Entries supplied -
+ + + + + + +
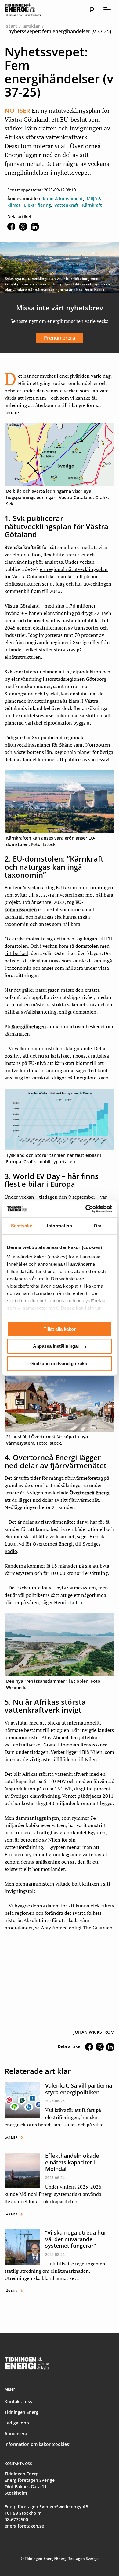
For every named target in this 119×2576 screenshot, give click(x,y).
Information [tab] (59, 1225)
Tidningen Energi (22, 2412)
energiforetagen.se (24, 2526)
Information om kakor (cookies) (37, 2444)
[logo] (29, 10)
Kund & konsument (63, 199)
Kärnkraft (92, 205)
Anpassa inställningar (56, 1346)
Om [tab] (97, 1225)
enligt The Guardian (91, 1927)
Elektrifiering (37, 205)
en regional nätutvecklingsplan (74, 569)
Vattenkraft (66, 205)
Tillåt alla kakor (60, 1329)
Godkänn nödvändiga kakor (59, 1363)
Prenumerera (59, 337)
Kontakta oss (18, 2401)
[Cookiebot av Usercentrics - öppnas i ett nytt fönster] (85, 1209)
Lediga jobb (17, 2423)
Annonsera (16, 2433)
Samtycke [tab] (21, 1225)
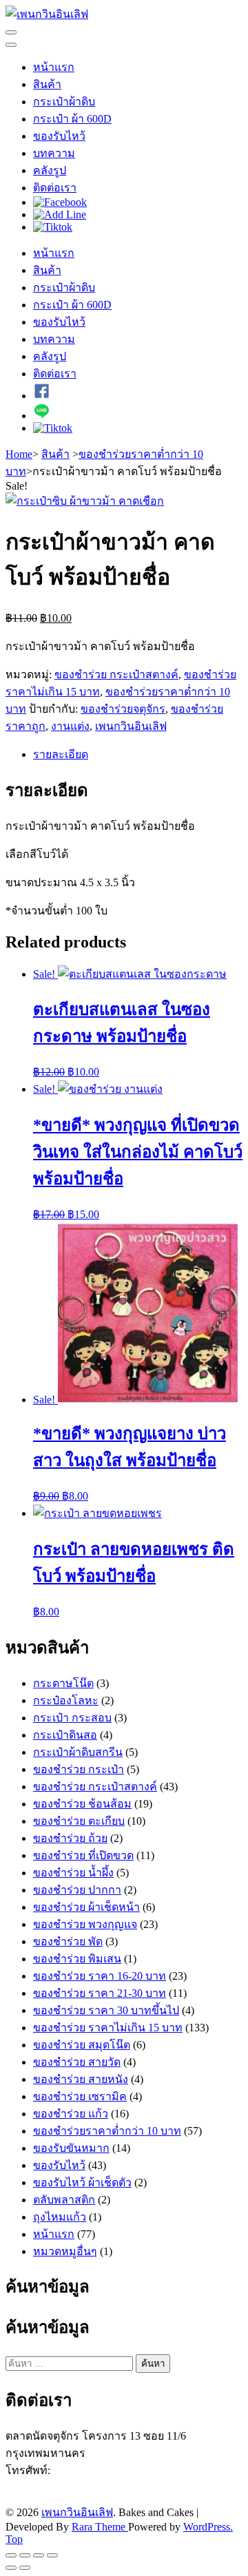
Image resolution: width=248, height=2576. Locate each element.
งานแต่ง (70, 726)
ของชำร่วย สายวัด (77, 2062)
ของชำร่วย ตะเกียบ (79, 1821)
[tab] (137, 754)
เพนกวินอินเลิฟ (131, 726)
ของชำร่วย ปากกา (77, 1890)
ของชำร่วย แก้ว (70, 2113)
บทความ (54, 153)
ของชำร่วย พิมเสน (77, 1959)
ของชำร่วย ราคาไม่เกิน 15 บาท (108, 2027)
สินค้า (47, 84)
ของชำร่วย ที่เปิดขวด (83, 1855)
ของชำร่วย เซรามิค (80, 2096)
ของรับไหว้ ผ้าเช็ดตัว (82, 2182)
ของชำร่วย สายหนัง (80, 2079)
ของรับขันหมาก (71, 2148)
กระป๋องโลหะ (66, 1700)
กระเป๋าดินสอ (65, 1735)
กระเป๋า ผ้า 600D (72, 119)
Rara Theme (100, 2527)
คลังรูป (49, 170)
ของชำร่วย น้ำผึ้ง (73, 1872)
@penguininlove (81, 2485)
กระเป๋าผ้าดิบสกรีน (78, 1752)
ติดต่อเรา (54, 187)
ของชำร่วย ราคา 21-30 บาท (99, 1993)
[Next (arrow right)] (24, 2568)
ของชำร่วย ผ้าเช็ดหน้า (86, 1907)
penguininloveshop (95, 2497)
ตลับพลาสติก (64, 2200)
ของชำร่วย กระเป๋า (78, 1769)
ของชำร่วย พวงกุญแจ (85, 1924)
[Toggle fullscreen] (38, 2555)
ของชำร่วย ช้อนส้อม (82, 1804)
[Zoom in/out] (52, 2555)
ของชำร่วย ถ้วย (70, 1838)
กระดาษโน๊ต (63, 1683)
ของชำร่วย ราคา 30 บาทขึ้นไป (106, 2010)
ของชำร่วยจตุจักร (123, 709)
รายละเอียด (60, 754)
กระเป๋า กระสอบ (72, 1718)
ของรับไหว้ (59, 136)
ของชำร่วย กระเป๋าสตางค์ (116, 674)
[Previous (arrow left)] (11, 2568)
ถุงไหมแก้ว (59, 2217)
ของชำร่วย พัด (68, 1941)
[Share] (24, 2555)
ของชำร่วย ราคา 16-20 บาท (99, 1976)
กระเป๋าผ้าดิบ (64, 101)
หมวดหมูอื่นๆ (65, 2251)
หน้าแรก (53, 67)
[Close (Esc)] (11, 2555)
+ + + + + + +
Task to carry out -
Your job is to transcribe the records exactly and in full. Pictures are not part of the copy.

Result of this task -
For every named target in this 119×2576 screenshot, give click(x,y).
Information [tab] (59, 1225)
Tidningen Energi (22, 2412)
energiforetagen.se (24, 2526)
Information om kakor (cookies) (37, 2444)
[logo] (29, 10)
Kund & konsument (63, 199)
Kärnkraft (92, 205)
Anpassa inställningar (56, 1346)
Om [tab] (97, 1225)
enligt The Guardian (91, 1927)
Elektrifiering (37, 205)
en regional nätutvecklingsplan (74, 569)
Vattenkraft (66, 205)
Tillåt alla kakor (60, 1329)
Godkänn nödvändiga kakor (59, 1363)
Prenumerera (59, 337)
Kontakta oss (18, 2401)
[Cookiebot av Usercentrics - öppnas i ett nytt fönster] (85, 1209)
Lediga jobb (17, 2423)
Annonsera (16, 2433)
Samtycke [tab] (21, 1225)
Image resolution: width=248, height=2576. Locate each element.
งานแต่ง (70, 726)
ของชำร่วย สายวัด (77, 2062)
ของชำร่วย ตะเกียบ (79, 1821)
[tab] (137, 754)
เพนกวินอินเลิฟ (131, 726)
ของชำร่วย ปากกา (77, 1890)
ของชำร่วย แก้ว (70, 2113)
บทความ (54, 153)
ของชำร่วย พิมเสน (77, 1959)
ของชำร่วย ราคาไม่เกิน 15 บาท (108, 2027)
สินค้า (47, 84)
ของชำร่วย ที่เปิดขวด (83, 1855)
ของชำร่วย เซรามิค (80, 2096)
ของรับไหว้ ผ้าเช็ดตัว (82, 2182)
ของชำร่วย สายหนัง (80, 2079)
ของรับขันหมาก (71, 2148)
กระป๋องโลหะ (66, 1700)
กระเป๋าดินสอ (65, 1735)
กระเป๋า ผ้า 600D (72, 119)
Rara Theme (100, 2527)
คลังรูป (49, 170)
ของชำร่วย น้ำผึ้ง (73, 1872)
@penguininlove (81, 2485)
กระเป๋าผ้าดิบสกรีน (78, 1752)
ติดต่อเรา (54, 187)
ของชำร่วย ราคา 21-30 บาท (99, 1993)
[Next (arrow right)] (24, 2568)
ของชำร่วย ผ้าเช็ดหน้า (86, 1907)
penguininloveshop (95, 2497)
ตลับพลาสติก (64, 2200)
ของชำร่วย กระเป๋า (78, 1769)
ของชำร่วย พวงกุญแจ (85, 1924)
[Toggle fullscreen] (38, 2555)
ของชำร่วย ช้อนส้อม (82, 1804)
[Zoom in/out] (52, 2555)
ของชำร่วย ถ้วย (70, 1838)
กระดาษโน๊ต (63, 1683)
ของชำร่วย ราคา 30 บาทขึ้นไป (106, 2010)
ของชำร่วยจตุจักร (123, 709)
รายละเอียด (60, 754)
กระเป๋า กระสอบ (72, 1718)
ของรับไหว้ (59, 136)
ของชำร่วย กระเป๋าสตางค์ (116, 674)
[Previous (arrow left)] (11, 2568)
ถุงไหมแก้ว (59, 2217)
ของชำร่วย พัด (68, 1941)
[Share] (24, 2555)
ของชำร่วย ราคา 16-20 บาท (99, 1976)
กระเป๋าผ้าดิบ (64, 101)
หมวดหมูอื่นๆ (65, 2251)
หน้าแรก (53, 67)
[Close (Esc)] (11, 2555)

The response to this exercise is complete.